Directions »
Write out the lines of the records from the line with "Task: Toggle the Power Saver switch on" up to and including the last line of the records, keeping every character the same.

**********

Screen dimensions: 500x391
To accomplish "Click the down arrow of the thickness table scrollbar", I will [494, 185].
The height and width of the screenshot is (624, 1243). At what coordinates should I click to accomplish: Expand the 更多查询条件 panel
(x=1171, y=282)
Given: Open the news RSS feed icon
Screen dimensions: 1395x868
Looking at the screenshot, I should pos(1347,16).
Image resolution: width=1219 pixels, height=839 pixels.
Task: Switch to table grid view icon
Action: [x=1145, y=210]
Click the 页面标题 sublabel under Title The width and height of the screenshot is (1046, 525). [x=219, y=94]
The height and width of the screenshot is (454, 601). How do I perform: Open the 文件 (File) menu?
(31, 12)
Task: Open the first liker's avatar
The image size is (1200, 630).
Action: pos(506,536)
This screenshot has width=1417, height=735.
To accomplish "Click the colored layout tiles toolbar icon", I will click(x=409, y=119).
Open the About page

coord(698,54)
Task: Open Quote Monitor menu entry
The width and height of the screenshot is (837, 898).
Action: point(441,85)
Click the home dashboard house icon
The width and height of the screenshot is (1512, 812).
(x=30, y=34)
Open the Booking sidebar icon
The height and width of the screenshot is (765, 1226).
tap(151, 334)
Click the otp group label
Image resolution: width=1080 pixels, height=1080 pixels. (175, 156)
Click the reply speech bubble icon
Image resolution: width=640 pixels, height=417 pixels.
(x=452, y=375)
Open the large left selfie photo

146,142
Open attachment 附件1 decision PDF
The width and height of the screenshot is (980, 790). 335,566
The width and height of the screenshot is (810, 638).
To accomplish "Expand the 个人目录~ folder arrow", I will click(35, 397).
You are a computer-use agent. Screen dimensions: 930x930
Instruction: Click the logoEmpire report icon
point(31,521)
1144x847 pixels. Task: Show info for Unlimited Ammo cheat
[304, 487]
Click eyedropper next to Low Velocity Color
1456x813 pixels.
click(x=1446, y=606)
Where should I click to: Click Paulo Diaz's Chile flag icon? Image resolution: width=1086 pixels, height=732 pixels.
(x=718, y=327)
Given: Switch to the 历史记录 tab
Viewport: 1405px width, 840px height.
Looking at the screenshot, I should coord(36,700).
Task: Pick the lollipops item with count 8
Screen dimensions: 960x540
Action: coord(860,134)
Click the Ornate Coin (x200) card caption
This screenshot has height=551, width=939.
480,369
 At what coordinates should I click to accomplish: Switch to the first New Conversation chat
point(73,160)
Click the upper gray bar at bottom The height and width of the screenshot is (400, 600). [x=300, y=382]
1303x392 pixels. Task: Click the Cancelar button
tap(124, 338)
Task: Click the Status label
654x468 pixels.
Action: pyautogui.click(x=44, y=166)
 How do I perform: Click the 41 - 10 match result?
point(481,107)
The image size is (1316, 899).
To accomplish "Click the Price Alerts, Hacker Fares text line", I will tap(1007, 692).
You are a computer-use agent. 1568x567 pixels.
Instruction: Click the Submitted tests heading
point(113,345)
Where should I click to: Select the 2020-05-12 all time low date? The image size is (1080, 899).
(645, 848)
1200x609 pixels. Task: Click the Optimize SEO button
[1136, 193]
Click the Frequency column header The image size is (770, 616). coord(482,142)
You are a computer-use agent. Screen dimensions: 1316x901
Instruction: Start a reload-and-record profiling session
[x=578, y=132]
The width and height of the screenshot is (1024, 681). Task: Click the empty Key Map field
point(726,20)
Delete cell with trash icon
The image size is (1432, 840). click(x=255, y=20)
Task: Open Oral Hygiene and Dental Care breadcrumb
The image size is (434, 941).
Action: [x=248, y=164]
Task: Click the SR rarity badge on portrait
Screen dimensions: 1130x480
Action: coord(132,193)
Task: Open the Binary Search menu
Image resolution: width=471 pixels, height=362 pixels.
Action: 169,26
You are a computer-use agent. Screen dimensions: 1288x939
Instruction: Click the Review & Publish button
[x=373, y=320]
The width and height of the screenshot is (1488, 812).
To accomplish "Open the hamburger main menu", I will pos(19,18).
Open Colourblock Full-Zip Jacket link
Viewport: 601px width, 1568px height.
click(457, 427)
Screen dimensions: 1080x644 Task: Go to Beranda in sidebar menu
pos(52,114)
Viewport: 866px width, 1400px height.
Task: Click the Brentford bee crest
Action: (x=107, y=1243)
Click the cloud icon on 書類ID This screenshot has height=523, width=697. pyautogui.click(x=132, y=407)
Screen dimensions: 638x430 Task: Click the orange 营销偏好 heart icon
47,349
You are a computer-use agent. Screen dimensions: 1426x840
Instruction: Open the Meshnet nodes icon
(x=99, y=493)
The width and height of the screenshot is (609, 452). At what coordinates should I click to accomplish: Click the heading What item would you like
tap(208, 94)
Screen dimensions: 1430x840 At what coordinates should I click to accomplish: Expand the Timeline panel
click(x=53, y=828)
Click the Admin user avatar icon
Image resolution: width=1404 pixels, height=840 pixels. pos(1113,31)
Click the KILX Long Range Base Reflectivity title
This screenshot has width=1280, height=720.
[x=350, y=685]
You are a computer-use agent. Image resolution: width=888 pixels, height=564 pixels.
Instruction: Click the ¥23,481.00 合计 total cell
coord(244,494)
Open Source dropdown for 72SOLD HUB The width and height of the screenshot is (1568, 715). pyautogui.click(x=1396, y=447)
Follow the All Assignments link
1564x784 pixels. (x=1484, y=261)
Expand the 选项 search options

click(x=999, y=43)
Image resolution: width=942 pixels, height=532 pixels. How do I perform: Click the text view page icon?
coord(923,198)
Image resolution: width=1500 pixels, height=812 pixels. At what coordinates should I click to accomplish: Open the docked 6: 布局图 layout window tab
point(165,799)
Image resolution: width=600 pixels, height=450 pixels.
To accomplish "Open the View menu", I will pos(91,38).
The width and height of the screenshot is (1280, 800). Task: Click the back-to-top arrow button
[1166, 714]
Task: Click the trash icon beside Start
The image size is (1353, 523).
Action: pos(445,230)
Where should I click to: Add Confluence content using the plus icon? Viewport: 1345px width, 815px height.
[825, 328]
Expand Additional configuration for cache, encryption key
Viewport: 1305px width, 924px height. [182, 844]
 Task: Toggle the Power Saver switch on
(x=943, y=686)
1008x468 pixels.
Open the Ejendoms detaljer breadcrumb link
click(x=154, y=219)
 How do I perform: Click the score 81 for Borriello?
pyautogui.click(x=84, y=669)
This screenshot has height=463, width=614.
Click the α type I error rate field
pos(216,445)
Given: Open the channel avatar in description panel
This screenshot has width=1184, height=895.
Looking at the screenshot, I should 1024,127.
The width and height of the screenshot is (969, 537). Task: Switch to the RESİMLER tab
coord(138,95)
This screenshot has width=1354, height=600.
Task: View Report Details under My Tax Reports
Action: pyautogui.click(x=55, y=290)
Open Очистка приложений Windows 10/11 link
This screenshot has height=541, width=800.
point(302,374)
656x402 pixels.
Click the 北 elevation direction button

**********

Result of the exercise »
 Task: Toggle the Power Saver switch on
(x=943, y=686)
1008x468 pixels.
Open the Ejendoms detaljer breadcrumb link
click(x=154, y=219)
 How do I perform: Click the score 81 for Borriello?
pyautogui.click(x=84, y=669)
This screenshot has height=463, width=614.
Click the α type I error rate field
pos(216,445)
Given: Open the channel avatar in description panel
This screenshot has width=1184, height=895.
Looking at the screenshot, I should 1024,127.
The width and height of the screenshot is (969, 537). Task: Switch to the RESİMLER tab
coord(138,95)
This screenshot has width=1354, height=600.
Task: View Report Details under My Tax Reports
Action: pyautogui.click(x=55, y=290)
Open Очистка приложений Windows 10/11 link
This screenshot has height=541, width=800.
point(302,374)
656x402 pixels.
Click the 北 elevation direction button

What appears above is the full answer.